WHAT TO PRODUCE
Would you set down every line of the data below exactly as it reads?

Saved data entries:

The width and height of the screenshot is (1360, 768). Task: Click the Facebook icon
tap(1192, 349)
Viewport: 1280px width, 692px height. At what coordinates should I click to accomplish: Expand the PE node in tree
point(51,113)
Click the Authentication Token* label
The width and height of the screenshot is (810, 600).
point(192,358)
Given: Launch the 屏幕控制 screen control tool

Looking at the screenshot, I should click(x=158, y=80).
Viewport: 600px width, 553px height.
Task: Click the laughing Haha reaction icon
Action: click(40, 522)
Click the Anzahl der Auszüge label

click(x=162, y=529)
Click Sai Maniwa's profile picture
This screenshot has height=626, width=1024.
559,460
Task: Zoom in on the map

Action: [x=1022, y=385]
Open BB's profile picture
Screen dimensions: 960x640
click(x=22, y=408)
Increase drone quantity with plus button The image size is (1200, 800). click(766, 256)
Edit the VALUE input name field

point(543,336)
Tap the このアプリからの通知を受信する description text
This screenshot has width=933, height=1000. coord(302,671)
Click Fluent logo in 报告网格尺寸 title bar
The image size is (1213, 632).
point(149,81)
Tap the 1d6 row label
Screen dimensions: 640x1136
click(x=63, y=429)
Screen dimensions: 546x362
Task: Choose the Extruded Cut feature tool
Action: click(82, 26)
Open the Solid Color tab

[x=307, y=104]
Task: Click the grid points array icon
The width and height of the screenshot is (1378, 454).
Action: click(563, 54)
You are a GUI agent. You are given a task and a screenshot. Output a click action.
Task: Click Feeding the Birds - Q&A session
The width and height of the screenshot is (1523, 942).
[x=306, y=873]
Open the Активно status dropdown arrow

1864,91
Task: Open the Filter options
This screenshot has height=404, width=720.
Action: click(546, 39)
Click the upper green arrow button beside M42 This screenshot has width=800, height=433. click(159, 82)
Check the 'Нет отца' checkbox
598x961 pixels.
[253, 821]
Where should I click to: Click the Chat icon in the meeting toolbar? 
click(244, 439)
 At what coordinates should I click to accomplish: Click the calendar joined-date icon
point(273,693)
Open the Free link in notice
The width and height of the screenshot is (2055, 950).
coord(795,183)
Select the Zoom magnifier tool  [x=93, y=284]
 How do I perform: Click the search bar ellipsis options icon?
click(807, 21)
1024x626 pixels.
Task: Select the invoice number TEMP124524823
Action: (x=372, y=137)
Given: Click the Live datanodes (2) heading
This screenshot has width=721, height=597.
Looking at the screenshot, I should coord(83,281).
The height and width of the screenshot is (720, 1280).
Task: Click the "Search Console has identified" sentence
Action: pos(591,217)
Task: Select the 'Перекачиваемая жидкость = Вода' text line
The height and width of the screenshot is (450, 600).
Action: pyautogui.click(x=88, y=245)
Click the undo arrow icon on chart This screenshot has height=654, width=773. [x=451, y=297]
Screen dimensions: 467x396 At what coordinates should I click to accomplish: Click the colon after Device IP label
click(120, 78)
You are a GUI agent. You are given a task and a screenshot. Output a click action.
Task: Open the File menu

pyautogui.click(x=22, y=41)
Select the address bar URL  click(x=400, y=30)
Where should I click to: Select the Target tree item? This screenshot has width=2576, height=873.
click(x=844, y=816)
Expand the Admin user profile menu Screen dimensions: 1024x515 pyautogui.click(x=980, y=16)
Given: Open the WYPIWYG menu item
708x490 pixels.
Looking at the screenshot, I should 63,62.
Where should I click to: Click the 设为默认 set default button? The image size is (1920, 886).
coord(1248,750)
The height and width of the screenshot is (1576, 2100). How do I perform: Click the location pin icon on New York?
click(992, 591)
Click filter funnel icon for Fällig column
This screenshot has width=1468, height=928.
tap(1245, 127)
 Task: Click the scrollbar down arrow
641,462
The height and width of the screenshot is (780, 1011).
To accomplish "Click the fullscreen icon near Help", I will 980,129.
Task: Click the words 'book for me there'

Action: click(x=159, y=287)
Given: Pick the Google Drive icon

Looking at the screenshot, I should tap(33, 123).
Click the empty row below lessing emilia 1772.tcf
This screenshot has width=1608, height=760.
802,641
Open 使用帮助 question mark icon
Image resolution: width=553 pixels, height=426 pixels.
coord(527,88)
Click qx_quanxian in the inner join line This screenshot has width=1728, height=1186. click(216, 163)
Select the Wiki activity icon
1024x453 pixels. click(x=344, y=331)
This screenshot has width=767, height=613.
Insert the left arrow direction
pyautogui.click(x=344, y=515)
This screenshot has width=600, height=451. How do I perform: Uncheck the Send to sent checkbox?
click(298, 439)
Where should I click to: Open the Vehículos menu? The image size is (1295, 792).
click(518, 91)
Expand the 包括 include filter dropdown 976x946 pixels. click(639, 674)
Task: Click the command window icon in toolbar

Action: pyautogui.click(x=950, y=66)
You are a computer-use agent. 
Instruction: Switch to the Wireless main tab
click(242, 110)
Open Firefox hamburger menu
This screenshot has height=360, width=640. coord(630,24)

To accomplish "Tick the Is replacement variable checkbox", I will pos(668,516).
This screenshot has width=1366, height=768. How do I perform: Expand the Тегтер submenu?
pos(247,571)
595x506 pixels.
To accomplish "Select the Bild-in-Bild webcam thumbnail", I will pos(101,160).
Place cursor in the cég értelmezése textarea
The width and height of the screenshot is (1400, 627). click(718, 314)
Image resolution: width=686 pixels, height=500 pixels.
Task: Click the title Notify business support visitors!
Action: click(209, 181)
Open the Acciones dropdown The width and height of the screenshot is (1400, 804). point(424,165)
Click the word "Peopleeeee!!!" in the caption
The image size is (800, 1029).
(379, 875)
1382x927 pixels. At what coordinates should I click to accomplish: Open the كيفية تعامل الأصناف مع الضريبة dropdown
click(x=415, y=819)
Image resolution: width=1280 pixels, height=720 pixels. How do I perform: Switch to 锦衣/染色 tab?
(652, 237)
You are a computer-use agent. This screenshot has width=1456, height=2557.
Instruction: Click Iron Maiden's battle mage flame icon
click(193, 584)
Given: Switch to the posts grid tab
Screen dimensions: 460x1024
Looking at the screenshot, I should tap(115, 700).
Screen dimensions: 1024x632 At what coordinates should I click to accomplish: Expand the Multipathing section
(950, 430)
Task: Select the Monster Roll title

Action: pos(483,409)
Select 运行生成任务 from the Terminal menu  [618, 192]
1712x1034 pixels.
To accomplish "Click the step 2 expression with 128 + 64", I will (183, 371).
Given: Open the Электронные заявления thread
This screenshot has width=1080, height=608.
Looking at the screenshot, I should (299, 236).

EXPECTED OUTPUT
The width and height of the screenshot is (1360, 768). Task: Click the Facebook icon
tap(1192, 349)
Viewport: 1280px width, 692px height. At what coordinates should I click to accomplish: Expand the PE node in tree
point(51,113)
Click the Authentication Token* label
The width and height of the screenshot is (810, 600).
point(192,358)
Given: Launch the 屏幕控制 screen control tool

Looking at the screenshot, I should click(x=158, y=80).
Viewport: 600px width, 553px height.
Task: Click the laughing Haha reaction icon
Action: click(40, 522)
Click the Anzahl der Auszüge label

click(x=162, y=529)
Click Sai Maniwa's profile picture
This screenshot has height=626, width=1024.
559,460
Task: Zoom in on the map

Action: [x=1022, y=385]
Open BB's profile picture
Screen dimensions: 960x640
click(x=22, y=408)
Increase drone quantity with plus button The image size is (1200, 800). click(766, 256)
Edit the VALUE input name field

point(543,336)
Tap the このアプリからの通知を受信する description text
This screenshot has width=933, height=1000. coord(302,671)
Click Fluent logo in 报告网格尺寸 title bar
The image size is (1213, 632).
point(149,81)
Tap the 1d6 row label
Screen dimensions: 640x1136
click(x=63, y=429)
Screen dimensions: 546x362
Task: Choose the Extruded Cut feature tool
Action: click(82, 26)
Open the Solid Color tab

[x=307, y=104]
Task: Click the grid points array icon
The width and height of the screenshot is (1378, 454).
Action: click(563, 54)
You are a GUI agent. You are given a task and a screenshot. Output a click action.
Task: Click Feeding the Birds - Q&A session
The width and height of the screenshot is (1523, 942).
[x=306, y=873]
Open the Активно status dropdown arrow

1864,91
Task: Open the Filter options
This screenshot has height=404, width=720.
Action: click(546, 39)
Click the upper green arrow button beside M42 This screenshot has width=800, height=433. click(159, 82)
Check the 'Нет отца' checkbox
598x961 pixels.
[253, 821]
Where should I click to: Click the Chat icon in the meeting toolbar? 
click(244, 439)
 At what coordinates should I click to accomplish: Click the calendar joined-date icon
point(273,693)
Open the Free link in notice
The width and height of the screenshot is (2055, 950).
coord(795,183)
Select the Zoom magnifier tool  [x=93, y=284]
 How do I perform: Click the search bar ellipsis options icon?
click(807, 21)
1024x626 pixels.
Task: Select the invoice number TEMP124524823
Action: (x=372, y=137)
Given: Click the Live datanodes (2) heading
This screenshot has width=721, height=597.
Looking at the screenshot, I should coord(83,281).
The height and width of the screenshot is (720, 1280).
Task: Click the "Search Console has identified" sentence
Action: pos(591,217)
Task: Select the 'Перекачиваемая жидкость = Вода' text line
The height and width of the screenshot is (450, 600).
Action: pyautogui.click(x=88, y=245)
Click the undo arrow icon on chart This screenshot has height=654, width=773. [x=451, y=297]
Screen dimensions: 467x396 At what coordinates should I click to accomplish: Click the colon after Device IP label
click(120, 78)
You are a GUI agent. You are given a task and a screenshot. Output a click action.
Task: Open the File menu

pyautogui.click(x=22, y=41)
Select the address bar URL  click(x=400, y=30)
Where should I click to: Select the Target tree item? This screenshot has width=2576, height=873.
click(x=844, y=816)
Expand the Admin user profile menu Screen dimensions: 1024x515 pyautogui.click(x=980, y=16)
Given: Open the WYPIWYG menu item
708x490 pixels.
Looking at the screenshot, I should 63,62.
Where should I click to: Click the 设为默认 set default button? The image size is (1920, 886).
coord(1248,750)
The height and width of the screenshot is (1576, 2100). How do I perform: Click the location pin icon on New York?
click(992, 591)
Click filter funnel icon for Fällig column
This screenshot has width=1468, height=928.
tap(1245, 127)
 Task: Click the scrollbar down arrow
641,462
The height and width of the screenshot is (780, 1011).
To accomplish "Click the fullscreen icon near Help", I will 980,129.
Task: Click the words 'book for me there'

Action: click(x=159, y=287)
Given: Pick the Google Drive icon

Looking at the screenshot, I should tap(33, 123).
Click the empty row below lessing emilia 1772.tcf
This screenshot has width=1608, height=760.
802,641
Open 使用帮助 question mark icon
Image resolution: width=553 pixels, height=426 pixels.
coord(527,88)
Click qx_quanxian in the inner join line This screenshot has width=1728, height=1186. click(216, 163)
Select the Wiki activity icon
1024x453 pixels. click(x=344, y=331)
This screenshot has width=767, height=613.
Insert the left arrow direction
pyautogui.click(x=344, y=515)
This screenshot has width=600, height=451. How do I perform: Uncheck the Send to sent checkbox?
click(298, 439)
Where should I click to: Open the Vehículos menu? The image size is (1295, 792).
click(518, 91)
Expand the 包括 include filter dropdown 976x946 pixels. click(639, 674)
Task: Click the command window icon in toolbar

Action: pyautogui.click(x=950, y=66)
You are a computer-use agent. 
Instruction: Switch to the Wireless main tab
click(242, 110)
Open Firefox hamburger menu
This screenshot has height=360, width=640. coord(630,24)

To accomplish "Tick the Is replacement variable checkbox", I will pos(668,516).
This screenshot has width=1366, height=768. How do I perform: Expand the Тегтер submenu?
pos(247,571)
595x506 pixels.
To accomplish "Select the Bild-in-Bild webcam thumbnail", I will pos(101,160).
Place cursor in the cég értelmezése textarea
The width and height of the screenshot is (1400, 627). click(718, 314)
Image resolution: width=686 pixels, height=500 pixels.
Task: Click the title Notify business support visitors!
Action: click(209, 181)
Open the Acciones dropdown The width and height of the screenshot is (1400, 804). point(424,165)
Click the word "Peopleeeee!!!" in the caption
The image size is (800, 1029).
(379, 875)
1382x927 pixels. At what coordinates should I click to accomplish: Open the كيفية تعامل الأصناف مع الضريبة dropdown
click(x=415, y=819)
Image resolution: width=1280 pixels, height=720 pixels. How do I perform: Switch to 锦衣/染色 tab?
(652, 237)
You are a computer-use agent. This screenshot has width=1456, height=2557.
Instruction: Click Iron Maiden's battle mage flame icon
click(193, 584)
Given: Switch to the posts grid tab
Screen dimensions: 460x1024
Looking at the screenshot, I should tap(115, 700).
Screen dimensions: 1024x632 At what coordinates should I click to accomplish: Expand the Multipathing section
(950, 430)
Task: Select the Monster Roll title

Action: pos(483,409)
Select 运行生成任务 from the Terminal menu  [618, 192]
1712x1034 pixels.
To accomplish "Click the step 2 expression with 128 + 64", I will (183, 371).
Given: Open the Электронные заявления thread
This screenshot has width=1080, height=608.
Looking at the screenshot, I should (299, 236).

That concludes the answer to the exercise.